In the field of drug discovery, 4'-Bromo-3'-Methylacetophenone plays a supporting but critical role. Most medicinal chemistry teams have stories about screening hundreds of derivatives, looking for that elusive jump in activity or selectivity. Cross-coupling strategies often call for building blocks with reliable leaving groups; brominated ketones answer the call, blending functional flexibility with good practical performance. With a structure suited to iterative substitution, the compound finds use in synthesizing a wide array of analogs—both for SAR exploration and for follow-on scale-ups. In one collaboration, the time saved by having high-purity intermediates early in the project delivered a measurable jump in throughput, cutting weeks off the lead optimization phase. That can spell the difference between stumbling at the finish line and hitting submission targets for preclinical evaluation.
Chemical development never stands still. As automation and data-driven design rise in prominence, reliable substrates like 4'-Bromo-3'-Methylacetophenone gain added value, streamlining everything from microfluidic synthesis to combinatorial library builds. Integration with automated liquid handling requires knowledge of not just melting points or solubilities, but also how the compound behaves in minor temperature fluctuations, whether it forms dust or clumps, and how it responds to prolonged contact with plasticware. Data feedback from these systems further refines how chemists approach precursor selection, reinforcing the value of high-quality, specification-verified reagents. Environmental concerns will push producers toward greener bromination pathways, not just for marketing but because downstream customers—especially in pharmaceuticals—face stricter constraints on residual solvents and process waste. It’s likely the next generation of this compound will be judged as much on its environmental footprint as its analytical purity.
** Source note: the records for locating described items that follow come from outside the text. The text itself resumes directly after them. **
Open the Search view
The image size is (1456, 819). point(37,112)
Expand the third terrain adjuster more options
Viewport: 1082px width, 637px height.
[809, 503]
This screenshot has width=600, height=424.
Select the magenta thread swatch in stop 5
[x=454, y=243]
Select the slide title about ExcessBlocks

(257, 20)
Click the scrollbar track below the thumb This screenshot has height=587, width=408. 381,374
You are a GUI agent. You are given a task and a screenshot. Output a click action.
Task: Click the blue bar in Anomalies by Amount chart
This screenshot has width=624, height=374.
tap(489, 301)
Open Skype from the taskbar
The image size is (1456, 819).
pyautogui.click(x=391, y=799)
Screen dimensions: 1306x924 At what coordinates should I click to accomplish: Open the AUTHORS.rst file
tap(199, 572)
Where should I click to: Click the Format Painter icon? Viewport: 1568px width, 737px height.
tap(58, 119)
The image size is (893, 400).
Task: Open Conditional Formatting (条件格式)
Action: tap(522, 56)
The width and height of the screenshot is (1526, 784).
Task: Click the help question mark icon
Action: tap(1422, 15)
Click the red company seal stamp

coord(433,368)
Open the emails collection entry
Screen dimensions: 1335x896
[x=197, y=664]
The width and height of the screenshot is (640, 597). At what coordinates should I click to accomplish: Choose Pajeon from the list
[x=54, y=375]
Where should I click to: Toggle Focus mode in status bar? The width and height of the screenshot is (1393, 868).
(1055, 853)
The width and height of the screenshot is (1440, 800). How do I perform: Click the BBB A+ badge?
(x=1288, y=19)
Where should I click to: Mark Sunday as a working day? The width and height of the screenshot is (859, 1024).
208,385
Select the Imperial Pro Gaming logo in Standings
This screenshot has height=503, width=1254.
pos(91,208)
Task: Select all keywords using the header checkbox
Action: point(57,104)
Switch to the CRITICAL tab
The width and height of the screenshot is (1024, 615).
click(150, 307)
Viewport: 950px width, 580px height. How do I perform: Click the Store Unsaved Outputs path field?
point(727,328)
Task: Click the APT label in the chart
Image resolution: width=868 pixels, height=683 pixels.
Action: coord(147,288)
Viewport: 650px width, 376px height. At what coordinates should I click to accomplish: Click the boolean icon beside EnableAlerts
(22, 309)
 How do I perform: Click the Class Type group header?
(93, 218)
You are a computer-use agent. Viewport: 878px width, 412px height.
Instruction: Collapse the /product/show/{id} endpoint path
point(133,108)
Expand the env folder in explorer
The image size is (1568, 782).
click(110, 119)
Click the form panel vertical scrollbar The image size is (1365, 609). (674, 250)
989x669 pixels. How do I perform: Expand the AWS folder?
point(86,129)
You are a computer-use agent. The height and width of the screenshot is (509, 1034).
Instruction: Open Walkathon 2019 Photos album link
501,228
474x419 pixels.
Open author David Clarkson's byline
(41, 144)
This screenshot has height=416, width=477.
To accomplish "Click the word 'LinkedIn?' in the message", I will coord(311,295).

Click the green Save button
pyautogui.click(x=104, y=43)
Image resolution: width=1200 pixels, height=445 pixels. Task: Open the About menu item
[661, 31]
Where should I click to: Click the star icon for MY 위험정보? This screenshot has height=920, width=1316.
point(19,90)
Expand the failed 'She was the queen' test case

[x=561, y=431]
Looking back over years spent scaling up reactions, troubleshooting product lines, and mentoring student teams, the lesson repeats itself: the right building block can clear the way for brighter results or derail a project before it starts. 4'-Bromo-3'-Methylacetophenone brings together practicality, versatility, and reliability. Those aren’t abstract virtues; they show up in the chromatogram, in the bottom line of yield reports, and in the confidence chemists bring to each new synthesis. Labs who work with trusted vendors, who value data integrity, and who stay alert to global trends in raw materials, consistently come out ahead. The compound belongs in any synthetic chemist’s toolbox not just because of its chemical properties, but because of the way those properties play out in real workflows, real timelines, and real-world research challenges.